The debates over the place of essentialism and constructionism in the theorisation of identity seem to have reached a state of intellectual exhaustion. Constructionism was originally seen as a means to escape the problems of determinism associated with essentialism. Gradually, however, constructionism has also come to be seen to have its limits and the ‘strategic’ value of essentialism has been reasserted (see for example, Calhoun 1994; Hall, 1996a). Why retrace this now familiar ground? I do so here for a number of related reasons. Firstly, I want to bring these debates to bear on the identities of Maori and Pakeha. Secondly, in doing so, I am interested in the political effects of these modes of theorising in relation to the specific identities of indigene and settler. In this sense I am interested in the particularities of identity politics in the indigene-settler relation. Finally, I am interested in exposing the ongoing traces of colonial dynamics in these assertions of identity and in uncovering any potential offered within these modes of theorising to escape those dynamics. Relevant to this aim is Stuart Hall’s argument that identity, despite the problems of its oscillation between essentialism and constructionism, is still central to questions of ‘agency and politics’ (Hall, 1996a:2). In both these senses identity claims are crucial to the practices of resistance and assertions of autonomy of peoples who have been, and continue to be, oppressed by a range of categorical identities. As such, identity claims remain an important site to investigate the possibilities of moving ‘beyond’ colonial identities and modes of relating.

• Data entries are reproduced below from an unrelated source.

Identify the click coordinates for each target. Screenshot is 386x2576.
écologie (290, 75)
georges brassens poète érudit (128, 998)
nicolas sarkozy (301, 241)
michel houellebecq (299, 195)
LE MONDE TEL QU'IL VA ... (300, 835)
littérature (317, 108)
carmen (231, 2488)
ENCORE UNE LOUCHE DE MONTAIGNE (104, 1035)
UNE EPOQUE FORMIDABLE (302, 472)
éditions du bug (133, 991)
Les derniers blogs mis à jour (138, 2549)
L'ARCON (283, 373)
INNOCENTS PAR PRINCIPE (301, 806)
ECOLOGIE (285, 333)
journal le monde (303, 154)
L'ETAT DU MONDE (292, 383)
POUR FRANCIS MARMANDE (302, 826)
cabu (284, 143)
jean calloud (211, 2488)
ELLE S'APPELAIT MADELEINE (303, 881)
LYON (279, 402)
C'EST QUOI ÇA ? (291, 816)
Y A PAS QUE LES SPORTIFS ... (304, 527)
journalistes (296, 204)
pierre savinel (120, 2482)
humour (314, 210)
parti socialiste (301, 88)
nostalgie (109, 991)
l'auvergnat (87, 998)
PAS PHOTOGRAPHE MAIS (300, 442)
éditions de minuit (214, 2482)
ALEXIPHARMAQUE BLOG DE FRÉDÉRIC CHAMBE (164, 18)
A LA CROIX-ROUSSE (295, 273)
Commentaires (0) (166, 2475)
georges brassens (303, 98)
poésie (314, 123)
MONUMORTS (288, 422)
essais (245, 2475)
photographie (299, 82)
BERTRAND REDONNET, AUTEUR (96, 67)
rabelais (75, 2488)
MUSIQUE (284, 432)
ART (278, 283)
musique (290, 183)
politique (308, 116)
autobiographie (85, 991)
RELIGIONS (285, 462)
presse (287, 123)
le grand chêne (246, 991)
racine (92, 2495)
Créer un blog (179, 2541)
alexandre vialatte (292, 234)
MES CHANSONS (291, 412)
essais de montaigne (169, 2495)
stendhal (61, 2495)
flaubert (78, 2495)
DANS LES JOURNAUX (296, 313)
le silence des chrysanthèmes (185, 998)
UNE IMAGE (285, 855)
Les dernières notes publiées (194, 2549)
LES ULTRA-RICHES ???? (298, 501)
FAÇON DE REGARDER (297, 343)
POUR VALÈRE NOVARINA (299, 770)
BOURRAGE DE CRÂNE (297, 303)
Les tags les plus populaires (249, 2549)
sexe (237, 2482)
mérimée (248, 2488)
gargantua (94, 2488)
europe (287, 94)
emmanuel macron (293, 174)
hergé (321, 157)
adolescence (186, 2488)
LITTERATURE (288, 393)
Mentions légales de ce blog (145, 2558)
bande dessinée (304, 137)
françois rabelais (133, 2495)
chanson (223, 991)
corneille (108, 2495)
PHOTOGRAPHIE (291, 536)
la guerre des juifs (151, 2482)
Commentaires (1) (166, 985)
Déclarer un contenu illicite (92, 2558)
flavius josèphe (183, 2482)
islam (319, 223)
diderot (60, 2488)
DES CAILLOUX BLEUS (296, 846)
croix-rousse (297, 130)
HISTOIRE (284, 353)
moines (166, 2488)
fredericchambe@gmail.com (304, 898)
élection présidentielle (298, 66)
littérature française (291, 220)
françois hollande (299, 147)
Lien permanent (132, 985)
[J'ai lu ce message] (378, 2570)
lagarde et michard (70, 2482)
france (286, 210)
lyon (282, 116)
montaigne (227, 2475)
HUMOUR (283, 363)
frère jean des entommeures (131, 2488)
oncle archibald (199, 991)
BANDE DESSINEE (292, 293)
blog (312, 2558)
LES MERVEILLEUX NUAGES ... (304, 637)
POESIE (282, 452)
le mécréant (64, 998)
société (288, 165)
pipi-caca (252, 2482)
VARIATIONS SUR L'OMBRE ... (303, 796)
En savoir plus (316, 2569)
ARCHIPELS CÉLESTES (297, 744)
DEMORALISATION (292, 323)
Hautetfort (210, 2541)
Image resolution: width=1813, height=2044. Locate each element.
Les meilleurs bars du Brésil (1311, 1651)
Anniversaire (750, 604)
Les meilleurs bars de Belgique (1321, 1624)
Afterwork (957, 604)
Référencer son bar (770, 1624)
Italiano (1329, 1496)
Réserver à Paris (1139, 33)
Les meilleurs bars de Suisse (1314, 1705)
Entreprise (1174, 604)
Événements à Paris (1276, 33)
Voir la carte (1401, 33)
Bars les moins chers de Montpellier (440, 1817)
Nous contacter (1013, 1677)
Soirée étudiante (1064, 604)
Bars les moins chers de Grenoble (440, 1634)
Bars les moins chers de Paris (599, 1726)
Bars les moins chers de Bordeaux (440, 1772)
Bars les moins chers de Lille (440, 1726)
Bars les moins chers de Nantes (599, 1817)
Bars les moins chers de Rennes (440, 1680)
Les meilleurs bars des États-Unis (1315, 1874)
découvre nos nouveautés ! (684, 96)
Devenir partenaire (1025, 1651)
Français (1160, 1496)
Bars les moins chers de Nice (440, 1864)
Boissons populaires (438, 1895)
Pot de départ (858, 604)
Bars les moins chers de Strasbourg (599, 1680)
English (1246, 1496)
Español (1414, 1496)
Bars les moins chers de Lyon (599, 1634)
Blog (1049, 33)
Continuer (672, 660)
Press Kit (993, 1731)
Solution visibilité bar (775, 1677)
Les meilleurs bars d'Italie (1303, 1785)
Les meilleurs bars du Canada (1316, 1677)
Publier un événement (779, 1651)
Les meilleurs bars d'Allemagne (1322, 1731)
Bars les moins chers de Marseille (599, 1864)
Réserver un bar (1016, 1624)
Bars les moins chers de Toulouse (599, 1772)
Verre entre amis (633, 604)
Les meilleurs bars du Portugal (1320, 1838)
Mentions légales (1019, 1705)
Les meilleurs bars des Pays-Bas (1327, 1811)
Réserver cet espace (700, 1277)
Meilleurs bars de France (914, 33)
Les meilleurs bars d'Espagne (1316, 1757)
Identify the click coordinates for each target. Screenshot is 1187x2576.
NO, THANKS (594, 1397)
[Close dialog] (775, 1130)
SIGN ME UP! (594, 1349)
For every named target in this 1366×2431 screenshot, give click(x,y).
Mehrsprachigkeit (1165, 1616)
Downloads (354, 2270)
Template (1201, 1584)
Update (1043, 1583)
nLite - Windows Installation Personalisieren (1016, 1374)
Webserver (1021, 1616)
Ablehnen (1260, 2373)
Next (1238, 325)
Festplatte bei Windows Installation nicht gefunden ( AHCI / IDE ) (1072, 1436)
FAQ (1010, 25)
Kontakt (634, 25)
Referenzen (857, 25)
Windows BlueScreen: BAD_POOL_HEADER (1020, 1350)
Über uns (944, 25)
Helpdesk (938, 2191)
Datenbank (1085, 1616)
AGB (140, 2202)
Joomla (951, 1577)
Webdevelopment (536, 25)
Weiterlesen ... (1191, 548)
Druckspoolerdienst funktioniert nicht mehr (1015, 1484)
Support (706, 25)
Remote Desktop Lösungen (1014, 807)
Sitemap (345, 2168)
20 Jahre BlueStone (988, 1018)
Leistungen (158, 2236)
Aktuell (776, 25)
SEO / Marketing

My discussion of constructionist accounts of identity centres on the concept of hybridity, as the other of essentialism. Robert Young, for example, argues that ‘[h]ybridity ... is a key term in that wherever it emerges it suggests the impossibility of essentialism’ (Young, 1995:27). For a number of reasons, discussions of constructionism in relation to cultural identities utilise this concept. To begin with, both terms arise in association with conceptions of nature and the organic. Raymond Williams (1983:87-93) has traced the early associations of ‘culture’ with the cultivation of crops and animals. Hybridity, similarly, arises originally in the natural sciences to refer to the cross-breeding of plants and animals. This scientific origin led easily to the

use of hybridity within scientific racism to refer to ‘racial mixtures’ and, from there, to its use in contemporary cultural theory (Young, 1995:5-6). Broadly, within this body of theory hybridity has come to signify movement and combination, against essentialism’s stasis and purity. While, in general, the focus of the following chapters, including the discussion of hybridity, is on claims regarding the ‘substance’ of identities as stated above, there is one exception. Hybridity, as developed in the work of Homi Bhabha, refers to identity as process, to movement itself, in an attempt to make a radical break with the idea of identities having ‘substance’ at all.

The structure of this part of the thesis traces the theoretical movement from essentialism, through versions of hybridity, and back to (strategic) essentialism again. In doing so, it parallels what Brian Stross (1999) has termed the ‘hybridity cycle’. This term refers to a diachronic process by which mixtures of ‘pure’ cultural forms create new ‘hybrid’ ones, which eventually themselves become new ‘pure’ forms, and the cycle begins again. Similarly here I follow the diachronic trajectory of identity theorising in academic debate from essentialism, through hybridity, and back to a new version of essentialism. While the discussion of strategic essentialism might suggest a return to the essentialism of Chapter Two, I argue that it is a significantly different, ‘new’ form. These chapters also represent a cycle in that they move from consideration of the substance of identities (essence or hybrid) to consideration of the process of identity construction (performative hybridity) and back to issues of substance again.